# looking for budget frame: 73STA & 51.5/52TT



## twelvepercent (Nov 7, 2004)

I've been looking at some frames for a 5'3" woman (fairly well proportioned) around the internet; any comments or links appreciated. I do not understand why many small frames have such steep seat tube angles.....


----------



## il sogno (Jul 15, 2002)

What's your budget?


----------



## jorgy (Oct 21, 2005)

You won't find one on a (small) budget. Most mass-market women's bikes have stupidly steep STAs even though they use 650 wheels. I have to say the LeMond women's geometry doesn't look too bad, although they have 74STA in the 49w (and 51TT). You might be able to get lucky and find one that Trek wants to dump. The LeMonds are essentially being re-badged as Gary Fisher road bikes for 2009.

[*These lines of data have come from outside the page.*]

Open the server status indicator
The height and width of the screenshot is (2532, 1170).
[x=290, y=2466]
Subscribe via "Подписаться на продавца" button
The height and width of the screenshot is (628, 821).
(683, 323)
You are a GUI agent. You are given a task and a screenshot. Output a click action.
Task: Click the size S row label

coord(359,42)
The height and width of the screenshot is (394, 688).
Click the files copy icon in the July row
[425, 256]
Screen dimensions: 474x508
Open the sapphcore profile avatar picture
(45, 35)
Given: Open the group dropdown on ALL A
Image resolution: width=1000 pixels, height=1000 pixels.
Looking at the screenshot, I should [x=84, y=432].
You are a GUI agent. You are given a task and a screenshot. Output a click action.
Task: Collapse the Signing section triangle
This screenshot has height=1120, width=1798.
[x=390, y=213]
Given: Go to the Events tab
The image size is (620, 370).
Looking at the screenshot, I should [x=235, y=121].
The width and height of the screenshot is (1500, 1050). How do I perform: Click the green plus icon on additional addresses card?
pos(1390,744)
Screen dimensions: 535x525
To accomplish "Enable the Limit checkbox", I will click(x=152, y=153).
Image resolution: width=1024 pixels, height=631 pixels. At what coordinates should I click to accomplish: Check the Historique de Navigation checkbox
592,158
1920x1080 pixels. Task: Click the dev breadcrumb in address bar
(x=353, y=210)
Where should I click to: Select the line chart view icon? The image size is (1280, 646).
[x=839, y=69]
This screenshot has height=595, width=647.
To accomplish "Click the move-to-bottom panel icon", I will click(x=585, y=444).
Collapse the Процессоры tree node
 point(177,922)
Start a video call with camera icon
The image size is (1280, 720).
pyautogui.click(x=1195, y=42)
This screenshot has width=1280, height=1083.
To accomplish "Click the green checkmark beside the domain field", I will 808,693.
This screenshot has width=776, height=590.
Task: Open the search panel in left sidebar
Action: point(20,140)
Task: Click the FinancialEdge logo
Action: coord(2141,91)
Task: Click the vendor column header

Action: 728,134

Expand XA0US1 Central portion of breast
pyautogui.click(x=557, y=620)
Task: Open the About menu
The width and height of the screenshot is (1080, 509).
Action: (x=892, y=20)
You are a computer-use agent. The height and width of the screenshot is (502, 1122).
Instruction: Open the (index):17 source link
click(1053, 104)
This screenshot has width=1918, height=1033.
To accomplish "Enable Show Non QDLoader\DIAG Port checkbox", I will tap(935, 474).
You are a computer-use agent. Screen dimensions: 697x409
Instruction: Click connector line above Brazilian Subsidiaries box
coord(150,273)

The Terry Fast Woman might work, too. It has a steeper STA and shorter TT. Not cheap, but at $1K for the frameset, not a complete budget buster either.

The Cervelo RS in size XS has a 73 STA and 51.5TT. The Merlin Camena in size S has a 73.5 STA and 51.5TT. You might get lucky on ebay. Titanium bikes don't seem to have a real high re-sale value (I love my Merlin).


----------



## Andrea138 (Mar 10, 2008)

Are you the 5'3" woman, or are you shopping for someone who is a 5'3" woman?


----------



## twelvepercent (Nov 7, 2004)

Shopping for a 5'3" woman....Thanks for the suggestions.....I'm looking at that Motobecane on eBay for $280 w/full carbon fork
I will be building it up myself because it will have Campy triple 26-40-50.....I'm a Campy guy w/ lots of great parts in my arsenal and I love the Campy triples w/111mm B.B.
Anyhow, what are some opinions about these 75 STA's for a woman with somewhat even proportions?.....esp. for descending steep mtn. roads w/ sharp curves.
Thanks!


----------